CAA: ¿No sería un buen performance de “ciencia y tecnología” pegar a muchos de tus personajes en drones y ponerlos a volar por el Parque Central en La Habana, como si fueran papalotes teledirigidos? 

LCA: No me vas a creer pero estuve en Miami, en la calle 8, buscando en las tiendas de juguetes un papalote. Ya no lo venden y muchos no saben qué diablos es. Desde pequeño me encantaba empinarlos. El tío mío que se quedó en Cuba (ya debe andar por los noventa y tres años) era un campeón volando papaguapos. Él me enseñó a ponerle las cuchillitas cruzadas en el rabo para no fallar en las competencias papaloteras del barrio. El placer de cortar al enemigo y que se fuera a boline mientras todos los muchachos de la cuadra corrían para cogerlo y apropiarse de él era infinito.

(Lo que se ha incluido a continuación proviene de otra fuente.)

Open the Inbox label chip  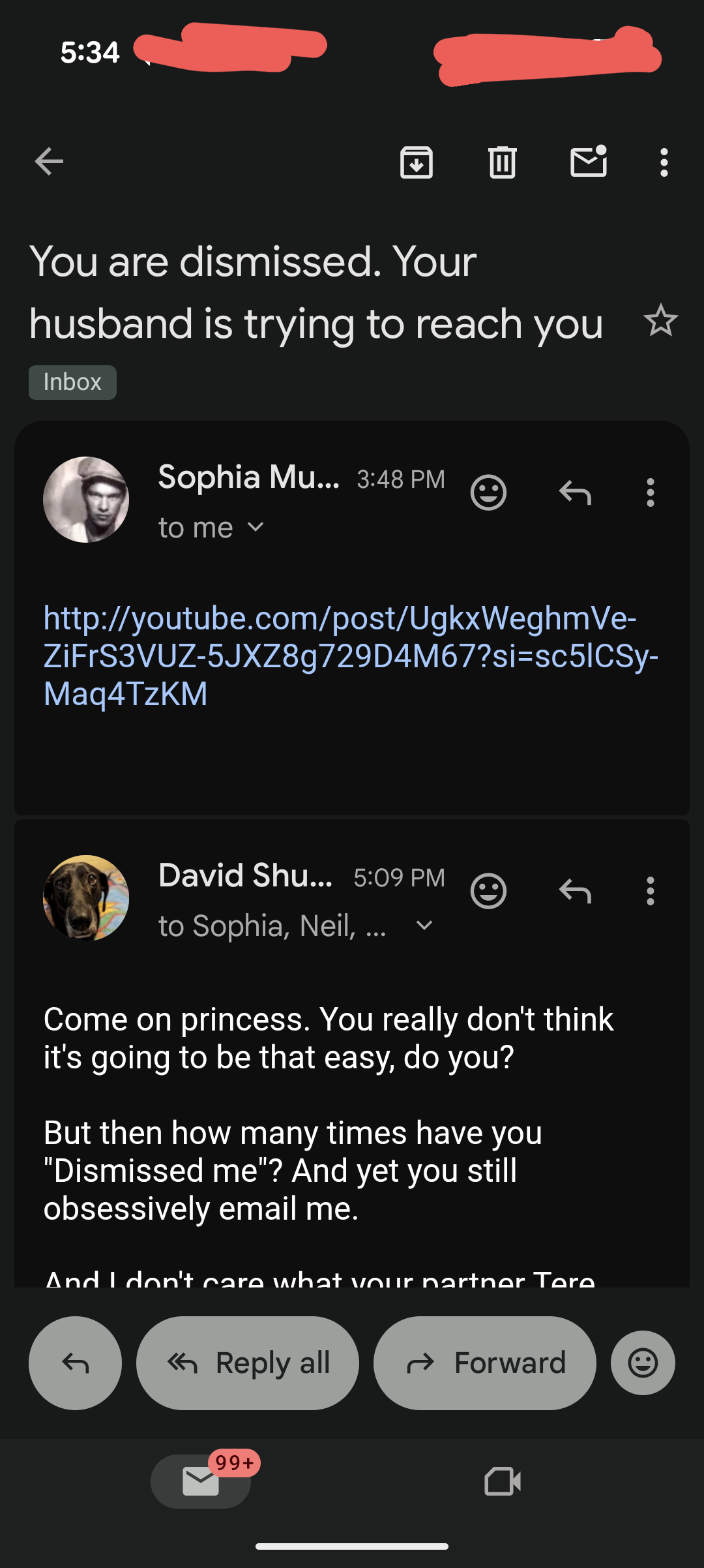point(72,382)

Me encanta la idea de tu pregunta. Volar unos papalotes-coroneles, que son los grandes, en forma de drones por el parque central y el capitolio, eso sería del carajo, tremendo corre-corre.

CAA: ¿Te gustaría regresar a Cuba? ¿Qué tendría que cambiar para que Cruz Azaceta regresase y se quedase allá un tiempo?

LCA: Sí me gustaría ir, exponer mi obra, y quizá vivir un tiempo en mi querida Cuba.

Estamos viendo algunos pequeños cambios pero mientras el régimen no abra la mano y conceda derechos humanos, civiles, políticos, económicos, sociales, culturales y mientras no exista libre expresión no es un país atractivo para residir (…) Un ejemplo perfecto (…) son Las Damas de blanco. Casi todas las semanas son golpeadas y arrestadas por reclamar sus derechos. Sin estos cambios básicos Cuba es una dictadura totalitaria, y por el momento mejor no regresar.